At my med school we learned NPH by the triad of “wet, wobbly, and wacky”, referring to its classic triad of symptoms: urinary incontinence, gait disturbance, and cognitive impairment.

Like many symptom triads, these symptoms are non-sensitive, with the full triad seen in <60% of patients. It is also non-specific, as urinary incontinence is seen in ~20-40% of those over 60, gait impairment is seen in ~20% over those over 75, and mild cognitive impairment is seen in ~35% of those over 70.

Espay et al explain all of this in the introduction of their critical literature review of idiopathic NPH. One of their major points is that ventricle enlargement is also non-specific, as it is common in other neurodegenerative diseases such as AD, DLB, and PSP.
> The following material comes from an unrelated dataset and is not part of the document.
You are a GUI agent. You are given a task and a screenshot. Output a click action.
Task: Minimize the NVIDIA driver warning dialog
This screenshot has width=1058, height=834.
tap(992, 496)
Here are some of their other points:

  • There are no specific clinical, imaging, or neuropathologic findings in NPH.
  • The determination of ventricle enlargement on MRI is subjective and not standardized.
  • A “true” diagnosis is dependent upon a treatment response to CSF diversion via a ventriculoperitoneal shunt (VPS), which is circular and problematic.
  •  There has never been a well-defined RCT to evaluate the use of VPS in NPH.
  • Because many patients diagnosed with NPH may in fact have NPH that is secondary rather than a precursor to other neurodegenerative diseases, the fact that VPS may lead to short-term cognitive amelioration even in these patients suggests that VPS should still be considered as a way to improve cognition even in patients that are diagnosed with these neurodegenerative diseases.

Overall, this paper is well worth a read for people interested in treatments for dementia.